De acordo com Carlos Pacheco, essa foi a versão foi disseminada internamente e também no exterior. "Acusou-se aqueles comandantes de quererem matar Agostinho Neto e que o chefe, o autor ideológico dos revoltosos, seria o [Daniel] Chipenda. Tanto é que o próprio Chipenda esteve na eminência de ser liquidado", lembra.

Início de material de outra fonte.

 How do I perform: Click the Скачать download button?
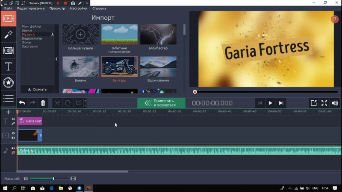pos(37,90)
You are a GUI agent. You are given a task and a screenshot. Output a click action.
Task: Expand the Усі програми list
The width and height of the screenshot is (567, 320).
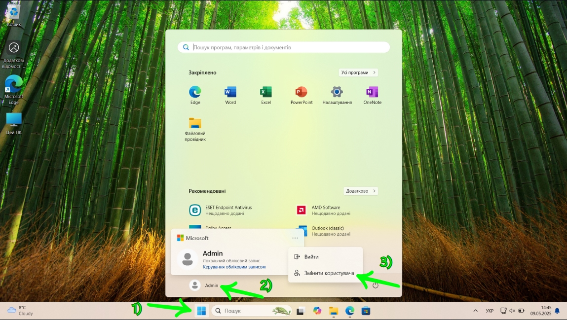[x=358, y=72]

"Quando três comandantes, entre os quais Iko Carreira, se apresentaram no hospital de Lusaka - onde Chipenda estava em tratamento porque se encontrava bastante fragilizado de saúde - o objetivo era retirá-lo dali à força e levá-lo para uma base e matá-lo por ordem do Neto", conta o historidador. Segundo Carlos Pacheco, o que salvou Daniel Chipenda foi o segurança que Kenneth Kaunda, então Presidente da República da Zâmbia, disponibilizou para o proteger.

Apoio da União Soviética

A União Soviética "não nutria grande simpatia" pelo Presidente angolano, que via como "um péssimo líder, que não se impunha por si próprio, apenas pela força", afirma o historidaor.

Ainda assim, explica, "foi o país que mais doações fez ao MPLA, não só de logística, material de guerra, suprimentos alimentares, mas sobretudo material de guerra e recursos financeiros".

Carlos Pacheco angolanische Historiker
Carlos Pacheco: "Não podia haver mais ninguém acima de Agostinho Neto"Foto: DW/J. Carlos

Até que em 1967/1968 surge "um grande mal estar porque se descobre que os recursos financeiros do MPLA estavam a ser dilapidados com viagens escusadas não só de membros do Comité Central como pelo próprio Neto. E isso desagradou muito aos soviéticos", relata Carlos Pacheco.

Mantiveram os fornecimentos de armamento, mas interromperam as doações financeiras. "Os soviéticos desconfiavam muito do Neto", sublinha.

"Construiu-se uma lenda"

Como se explica que, ainda hoje, Agostinho Neto seja venerado em Angola? "Construiu-se uma lenda", responde Pacheco. "Não foi construída só pelo MPLA e o mundo impressionou-se exatamente com os fetiches que a máquina de propaganda ia criando", diz, acrescentando que a lenda foi construída no estrangeiro pelos movimentos que apoiavam o MPLA, as várias associações, grupos políticos e profissionais de advogados.

O perfil que o historiador traça de Neto no seu último livro é de um ditador, que se colocava acima da própria estrutura partidária. "Não podia haver mais ninguém acima dele. O coletivo é que lhe devia obediência".

Uma lenda que, acredita Carlos Pacheco, vai manter-se por muito tempo, porque milhões de pessoas acreditam nesta ficção. E esse sentimento de idolatria não se remove em pouco tempo. "Só com o tempo, com gerações mais ilustradas e mais cultas. Eu já não estarei cá para ver isto", conclui.